In the 1950s, the federal, state and local governments paid $23.5 billion for these programs. By 1990, the cost for these programs hit $1 trillion — no small sum by any measure.

Some economists argue that the national Black jobless rate or employment-population ratio (the proportion of the working age population with a job) for African Americans is 42 percent of all those of working age.

The translation: Almost half of all African Americans who can work aren’t working.

There are numerous arguments about why that is the case. Among the most popular is that Black men, for example, refuse to work for what they call “chump change.” Any job, the popular saying goes, is better than no job.

In a recently released paper by Algernon Austin, director of the Washington based Economic Policy Institute’s Program on Race, Ethnicity and the Economy, he argues that studies have found that Black men are willing to work for lower wages than any other major racial and ethnic groups in the U.S.

He concluded that African-American men were willing to work for $5.85 an hour if there were no other jobs available and white men were willing to work for $8.93 under the same circumstances.

Austin also wrote: “The surprising fact about the employment rate gaps among white and Black men is that the gap is biggest among high school dropouts. It is the jobs that are defined as low-skill jobs (i.e., those that do not require a high school diploma) that Black men have the most difficulty obtaining.

“In 2007, for men in the prime working ages of 25 to 54 years old, the white-Black employment gap for high school dropouts was 15.4 percentage points. For male college graduates, whites had a four-percentage point employment advantage over Blacks. For men with advanced degrees, the white male employment advantage was 1.8 percentage points.”

The social consequences of such a high unemployment rate are astounding. Policymakers and social science contend that they have resulted in overcrowded jails, failing schools, deteriorating housing and a broken health care system.

“Based on these real numbers, it is clear that we need some kind of domestic Marshal Plan,” said Austin. He was referring to a World War II era development program that helped Europe and Japan recover from the war.

Rather than a Marshal Plan, there is a growing movement in the African-American community calling for reparations and economic justice for all Americans.

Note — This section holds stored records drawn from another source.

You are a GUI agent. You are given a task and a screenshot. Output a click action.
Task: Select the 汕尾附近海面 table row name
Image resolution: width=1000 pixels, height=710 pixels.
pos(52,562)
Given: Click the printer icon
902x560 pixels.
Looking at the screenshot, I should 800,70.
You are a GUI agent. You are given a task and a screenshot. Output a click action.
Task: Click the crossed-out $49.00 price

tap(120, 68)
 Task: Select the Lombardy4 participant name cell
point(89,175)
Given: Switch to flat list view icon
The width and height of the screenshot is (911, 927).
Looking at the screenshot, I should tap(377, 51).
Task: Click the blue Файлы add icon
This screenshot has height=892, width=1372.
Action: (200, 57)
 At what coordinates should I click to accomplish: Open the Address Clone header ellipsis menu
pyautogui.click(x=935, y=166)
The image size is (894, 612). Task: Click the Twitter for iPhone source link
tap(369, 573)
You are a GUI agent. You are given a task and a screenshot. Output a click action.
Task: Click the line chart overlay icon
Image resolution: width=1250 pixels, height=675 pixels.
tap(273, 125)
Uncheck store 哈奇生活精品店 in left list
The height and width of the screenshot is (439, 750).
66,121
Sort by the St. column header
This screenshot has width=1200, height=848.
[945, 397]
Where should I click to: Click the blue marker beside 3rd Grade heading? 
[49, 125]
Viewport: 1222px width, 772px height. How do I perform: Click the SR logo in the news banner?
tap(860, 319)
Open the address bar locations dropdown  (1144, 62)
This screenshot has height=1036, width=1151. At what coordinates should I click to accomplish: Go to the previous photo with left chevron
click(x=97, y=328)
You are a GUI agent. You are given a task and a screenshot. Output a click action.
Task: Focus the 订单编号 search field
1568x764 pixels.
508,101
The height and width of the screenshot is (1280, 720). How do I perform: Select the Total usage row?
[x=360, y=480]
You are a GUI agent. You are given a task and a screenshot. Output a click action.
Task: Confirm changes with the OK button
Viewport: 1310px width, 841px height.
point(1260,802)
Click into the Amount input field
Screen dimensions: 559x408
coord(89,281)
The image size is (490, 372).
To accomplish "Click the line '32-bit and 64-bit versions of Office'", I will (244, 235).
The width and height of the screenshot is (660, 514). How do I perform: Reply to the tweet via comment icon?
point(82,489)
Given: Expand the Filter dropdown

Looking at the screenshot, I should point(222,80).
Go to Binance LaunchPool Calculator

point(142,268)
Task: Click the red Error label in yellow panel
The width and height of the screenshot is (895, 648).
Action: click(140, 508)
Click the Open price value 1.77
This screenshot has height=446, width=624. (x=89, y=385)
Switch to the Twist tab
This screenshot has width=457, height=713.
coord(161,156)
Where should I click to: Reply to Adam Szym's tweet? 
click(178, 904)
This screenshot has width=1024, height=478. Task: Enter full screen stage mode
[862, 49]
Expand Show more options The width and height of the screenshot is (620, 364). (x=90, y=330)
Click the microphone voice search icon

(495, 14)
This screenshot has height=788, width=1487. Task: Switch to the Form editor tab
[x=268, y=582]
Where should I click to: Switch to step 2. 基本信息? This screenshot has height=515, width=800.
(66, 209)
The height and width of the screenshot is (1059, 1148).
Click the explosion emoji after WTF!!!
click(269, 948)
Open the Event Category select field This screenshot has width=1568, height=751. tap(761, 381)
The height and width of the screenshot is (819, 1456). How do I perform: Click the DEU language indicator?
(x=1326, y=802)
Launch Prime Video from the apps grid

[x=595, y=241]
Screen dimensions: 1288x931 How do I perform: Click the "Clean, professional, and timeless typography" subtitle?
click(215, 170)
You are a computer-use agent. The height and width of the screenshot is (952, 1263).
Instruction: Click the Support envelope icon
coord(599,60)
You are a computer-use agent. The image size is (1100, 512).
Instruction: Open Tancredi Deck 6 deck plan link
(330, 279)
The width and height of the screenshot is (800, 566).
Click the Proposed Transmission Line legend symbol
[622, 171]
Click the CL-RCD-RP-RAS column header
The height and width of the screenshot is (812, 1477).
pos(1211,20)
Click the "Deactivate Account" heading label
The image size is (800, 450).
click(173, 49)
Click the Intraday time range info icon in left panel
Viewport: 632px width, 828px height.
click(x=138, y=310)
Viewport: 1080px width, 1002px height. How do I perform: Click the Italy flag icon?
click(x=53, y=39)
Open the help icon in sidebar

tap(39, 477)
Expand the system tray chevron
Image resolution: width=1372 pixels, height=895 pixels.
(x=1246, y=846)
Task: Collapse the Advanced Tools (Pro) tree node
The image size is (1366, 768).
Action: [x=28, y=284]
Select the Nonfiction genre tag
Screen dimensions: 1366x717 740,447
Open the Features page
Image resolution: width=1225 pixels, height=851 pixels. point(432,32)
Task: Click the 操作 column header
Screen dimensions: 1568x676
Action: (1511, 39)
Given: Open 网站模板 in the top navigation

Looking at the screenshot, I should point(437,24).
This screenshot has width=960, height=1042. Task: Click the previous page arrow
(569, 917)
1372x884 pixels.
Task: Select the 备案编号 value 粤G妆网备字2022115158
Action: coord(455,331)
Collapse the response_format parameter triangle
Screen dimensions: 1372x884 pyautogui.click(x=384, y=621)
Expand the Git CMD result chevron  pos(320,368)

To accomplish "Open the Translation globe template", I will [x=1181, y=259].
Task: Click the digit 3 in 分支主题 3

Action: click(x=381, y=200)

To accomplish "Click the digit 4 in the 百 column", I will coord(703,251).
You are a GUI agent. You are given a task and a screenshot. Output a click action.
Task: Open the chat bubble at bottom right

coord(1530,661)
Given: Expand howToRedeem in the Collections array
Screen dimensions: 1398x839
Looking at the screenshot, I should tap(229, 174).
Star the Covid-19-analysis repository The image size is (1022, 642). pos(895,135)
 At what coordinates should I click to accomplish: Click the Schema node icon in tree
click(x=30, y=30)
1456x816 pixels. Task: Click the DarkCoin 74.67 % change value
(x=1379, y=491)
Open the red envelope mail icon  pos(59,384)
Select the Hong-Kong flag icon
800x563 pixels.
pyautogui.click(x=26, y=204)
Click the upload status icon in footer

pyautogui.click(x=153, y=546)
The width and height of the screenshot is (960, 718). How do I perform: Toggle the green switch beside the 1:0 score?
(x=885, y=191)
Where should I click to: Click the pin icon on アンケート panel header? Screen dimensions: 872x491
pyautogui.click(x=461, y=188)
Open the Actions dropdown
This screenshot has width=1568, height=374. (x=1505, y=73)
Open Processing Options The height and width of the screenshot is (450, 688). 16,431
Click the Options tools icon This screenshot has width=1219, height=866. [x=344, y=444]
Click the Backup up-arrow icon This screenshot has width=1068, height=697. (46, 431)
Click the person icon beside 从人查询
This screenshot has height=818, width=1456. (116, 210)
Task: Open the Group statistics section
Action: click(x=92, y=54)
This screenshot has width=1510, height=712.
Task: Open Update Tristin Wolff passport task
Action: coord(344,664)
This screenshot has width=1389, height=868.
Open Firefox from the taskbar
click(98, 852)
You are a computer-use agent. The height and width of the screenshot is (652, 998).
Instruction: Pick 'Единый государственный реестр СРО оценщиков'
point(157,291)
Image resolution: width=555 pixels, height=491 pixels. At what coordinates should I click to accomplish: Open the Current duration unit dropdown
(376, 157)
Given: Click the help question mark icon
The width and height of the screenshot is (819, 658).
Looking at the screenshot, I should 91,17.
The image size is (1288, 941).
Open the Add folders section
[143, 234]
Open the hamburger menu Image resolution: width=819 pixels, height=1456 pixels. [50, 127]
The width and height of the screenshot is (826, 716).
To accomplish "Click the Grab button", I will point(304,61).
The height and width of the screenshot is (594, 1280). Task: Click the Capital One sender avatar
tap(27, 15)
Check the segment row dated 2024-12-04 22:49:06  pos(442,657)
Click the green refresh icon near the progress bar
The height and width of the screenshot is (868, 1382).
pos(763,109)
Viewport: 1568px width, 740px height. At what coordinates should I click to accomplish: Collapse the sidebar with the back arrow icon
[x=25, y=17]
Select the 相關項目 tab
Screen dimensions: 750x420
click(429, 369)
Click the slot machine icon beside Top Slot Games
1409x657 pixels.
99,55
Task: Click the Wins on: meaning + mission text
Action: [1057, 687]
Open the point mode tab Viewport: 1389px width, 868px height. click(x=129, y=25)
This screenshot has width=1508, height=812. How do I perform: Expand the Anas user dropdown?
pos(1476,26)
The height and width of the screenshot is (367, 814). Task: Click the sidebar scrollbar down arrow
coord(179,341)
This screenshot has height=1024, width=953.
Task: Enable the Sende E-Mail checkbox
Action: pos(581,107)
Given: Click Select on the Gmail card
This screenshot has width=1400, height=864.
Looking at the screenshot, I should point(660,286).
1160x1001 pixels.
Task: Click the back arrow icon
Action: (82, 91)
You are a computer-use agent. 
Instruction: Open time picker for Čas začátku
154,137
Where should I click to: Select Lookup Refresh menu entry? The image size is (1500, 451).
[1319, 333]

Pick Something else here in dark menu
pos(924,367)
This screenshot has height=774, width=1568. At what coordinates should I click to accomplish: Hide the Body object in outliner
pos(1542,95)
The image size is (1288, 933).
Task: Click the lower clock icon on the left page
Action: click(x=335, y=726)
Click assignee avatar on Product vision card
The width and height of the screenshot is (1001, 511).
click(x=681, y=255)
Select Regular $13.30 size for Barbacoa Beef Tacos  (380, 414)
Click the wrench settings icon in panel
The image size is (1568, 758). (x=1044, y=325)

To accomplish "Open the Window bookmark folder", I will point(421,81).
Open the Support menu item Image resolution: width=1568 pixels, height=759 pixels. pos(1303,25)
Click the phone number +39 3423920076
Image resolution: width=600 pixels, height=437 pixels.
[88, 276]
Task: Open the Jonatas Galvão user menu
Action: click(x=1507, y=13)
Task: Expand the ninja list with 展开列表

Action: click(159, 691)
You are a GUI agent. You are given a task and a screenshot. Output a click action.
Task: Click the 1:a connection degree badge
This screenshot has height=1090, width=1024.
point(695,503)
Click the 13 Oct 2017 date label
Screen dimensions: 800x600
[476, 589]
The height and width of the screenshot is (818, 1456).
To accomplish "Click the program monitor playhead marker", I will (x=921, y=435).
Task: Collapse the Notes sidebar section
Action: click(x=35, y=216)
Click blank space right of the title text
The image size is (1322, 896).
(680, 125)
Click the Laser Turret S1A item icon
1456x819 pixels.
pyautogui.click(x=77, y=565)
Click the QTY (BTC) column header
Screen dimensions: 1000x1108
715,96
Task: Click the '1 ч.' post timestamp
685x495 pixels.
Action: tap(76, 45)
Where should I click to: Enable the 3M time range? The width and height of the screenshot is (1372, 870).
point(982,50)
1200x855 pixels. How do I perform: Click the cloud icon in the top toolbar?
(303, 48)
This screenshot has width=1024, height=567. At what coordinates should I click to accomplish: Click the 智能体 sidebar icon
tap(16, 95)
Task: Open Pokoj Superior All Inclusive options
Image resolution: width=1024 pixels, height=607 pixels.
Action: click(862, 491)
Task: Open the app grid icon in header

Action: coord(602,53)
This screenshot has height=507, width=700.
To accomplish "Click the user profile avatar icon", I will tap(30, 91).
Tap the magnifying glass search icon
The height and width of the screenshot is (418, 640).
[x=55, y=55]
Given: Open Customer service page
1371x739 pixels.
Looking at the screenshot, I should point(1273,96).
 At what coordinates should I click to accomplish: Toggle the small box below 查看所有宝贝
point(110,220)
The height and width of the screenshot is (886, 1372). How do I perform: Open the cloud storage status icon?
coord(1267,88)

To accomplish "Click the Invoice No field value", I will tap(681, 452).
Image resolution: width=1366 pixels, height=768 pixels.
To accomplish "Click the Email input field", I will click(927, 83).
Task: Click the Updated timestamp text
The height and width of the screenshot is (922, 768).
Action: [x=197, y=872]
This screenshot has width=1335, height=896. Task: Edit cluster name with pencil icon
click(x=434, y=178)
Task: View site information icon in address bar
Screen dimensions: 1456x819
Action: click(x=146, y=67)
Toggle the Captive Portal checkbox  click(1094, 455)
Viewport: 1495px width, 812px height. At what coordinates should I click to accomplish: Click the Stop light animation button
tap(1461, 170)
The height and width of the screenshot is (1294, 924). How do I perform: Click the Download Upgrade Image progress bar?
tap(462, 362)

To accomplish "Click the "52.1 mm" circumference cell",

There are numerous reasons why the public never gets a chance to see these numbers.

Kevin Phillips, a speechwriter in the Nixon administration and an economist, says since 1960 both Democratic and Republican presidents have rigged the numbers and the media has played along.

He says even the Clinton administration, which was widely praised for its policies toward African Americans, helped push the real statistical realities of Blacks under the carpet.

According to him, the Clinton administration redefined the workforce as people seeking work for less than a year, so that those who were out of the job market for more than a year were not counted in the unemployment statistic.

The Clinton administration also thinned the household economic sampling from 60,000 to 50,000 by dropping mostly inner city households, resulting in a count that reduced Black unemployment and poverty levels.

These numbers are only expected to get worse as the nation’s economy settles into a deepening slump with worsening economic pain for families. The past seven months of job losses follows the slowest job growth since the Great Depression.

“The worst is yet to come in the U.S.,” Kenneth Rogoff, a Harvard University professor of economics, said in an interview.

As the old saying goes, when white America catches a cold, Black American catches pneumonia.